Task to carry out — The output is the lines below from the one with "Open the 通道" through the one with "Given: Click the", both included, printed exactly and with no other line.

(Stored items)
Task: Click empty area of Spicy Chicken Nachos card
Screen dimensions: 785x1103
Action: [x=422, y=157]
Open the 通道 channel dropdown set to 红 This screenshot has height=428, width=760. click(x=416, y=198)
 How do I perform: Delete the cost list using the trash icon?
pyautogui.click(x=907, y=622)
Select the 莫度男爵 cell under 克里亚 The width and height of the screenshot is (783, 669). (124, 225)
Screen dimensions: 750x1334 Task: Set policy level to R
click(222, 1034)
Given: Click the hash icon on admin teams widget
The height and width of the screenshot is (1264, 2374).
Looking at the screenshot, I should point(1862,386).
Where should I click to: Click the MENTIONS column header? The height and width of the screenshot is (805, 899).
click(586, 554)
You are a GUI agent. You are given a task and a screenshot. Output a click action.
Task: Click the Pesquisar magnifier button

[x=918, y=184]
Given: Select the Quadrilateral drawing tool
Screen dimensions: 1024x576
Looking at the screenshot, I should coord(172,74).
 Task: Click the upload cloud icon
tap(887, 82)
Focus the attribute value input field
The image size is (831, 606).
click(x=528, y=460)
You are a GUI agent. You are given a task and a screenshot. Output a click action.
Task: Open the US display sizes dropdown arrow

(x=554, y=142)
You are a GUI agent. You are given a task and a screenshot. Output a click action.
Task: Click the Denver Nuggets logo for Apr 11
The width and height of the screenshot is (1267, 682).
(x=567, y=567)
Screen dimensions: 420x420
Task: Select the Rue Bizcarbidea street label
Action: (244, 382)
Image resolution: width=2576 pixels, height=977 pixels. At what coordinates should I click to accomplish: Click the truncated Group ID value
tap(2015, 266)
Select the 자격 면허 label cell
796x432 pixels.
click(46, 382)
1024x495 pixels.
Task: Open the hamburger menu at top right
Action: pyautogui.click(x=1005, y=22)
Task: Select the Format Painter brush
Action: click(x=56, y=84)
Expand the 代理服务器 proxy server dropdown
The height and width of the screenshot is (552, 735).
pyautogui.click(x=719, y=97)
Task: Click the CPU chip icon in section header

Solution —
Open the 通道 channel dropdown set to 红 This screenshot has height=428, width=760. click(x=416, y=198)
 How do I perform: Delete the cost list using the trash icon?
pyautogui.click(x=907, y=622)
Select the 莫度男爵 cell under 克里亚 The width and height of the screenshot is (783, 669). (124, 225)
Screen dimensions: 750x1334 Task: Set policy level to R
click(222, 1034)
Given: Click the hash icon on admin teams widget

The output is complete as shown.